A life like Chris Prewitt, a 38-year-old husband and father and local standout educator who while on a training run for a marathon this past April was fatally hit by a DUI driver on Victoria Avenue.
A life like Nick Haverland, a 20-year-old Ventura College student who was killed while riding his bike on a city street when he was struck by a drunk driver with a reported blood alcohol level nearly five times the legal limit.
A life like Victoria Castro-Ramirez, local high school senior who was killed because her own mother got behind the wheel drunk. More tragically, her mother had two previous DUI arrests.
And on and on.
MADDenly, according to Mothers Against Drunk Driving, repeat offenders – as appears to be the case in Kostiuchenko’s tragedy – are responsible for roughly one-third of drunk driving arrests, crashes, injuries and deaths.

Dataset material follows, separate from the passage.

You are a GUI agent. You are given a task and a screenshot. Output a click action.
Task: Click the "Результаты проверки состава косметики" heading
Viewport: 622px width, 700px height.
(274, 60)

If Ebola was on pace to claim 10,000 American lives in 2014, there is no end to the money and measures – from technologies to education to zero-tolerance sentencing – we would employ to eradicate it.
If drunk driving was Ebola, breath alcohol ignition locks for all drunk driving offenders would be mandatory. Heck, every car would have a breathalyzer ignition lock.
If drunk driving was Ebola, people would not be allowed to exit a bar or restaurant without passing a breathalyzer.
If drunk driving was Ebola, we would have a national Drunk Driving Czar.
Two minutes have passed and there is not another new case of Ebola in America, but statistically there is another Anthony Pedeferri.
In the next 51 minutes there will not be another Ebola death in America, but statistically Eugene Kostiuchenko, Chris Prewitt, Nick Haverland, Victoria Castro-Ramirez and a dreadful roll call of Americans will grow by one.
The sky may not be falling, but neither is drunk driving merely an acorn falling on a head.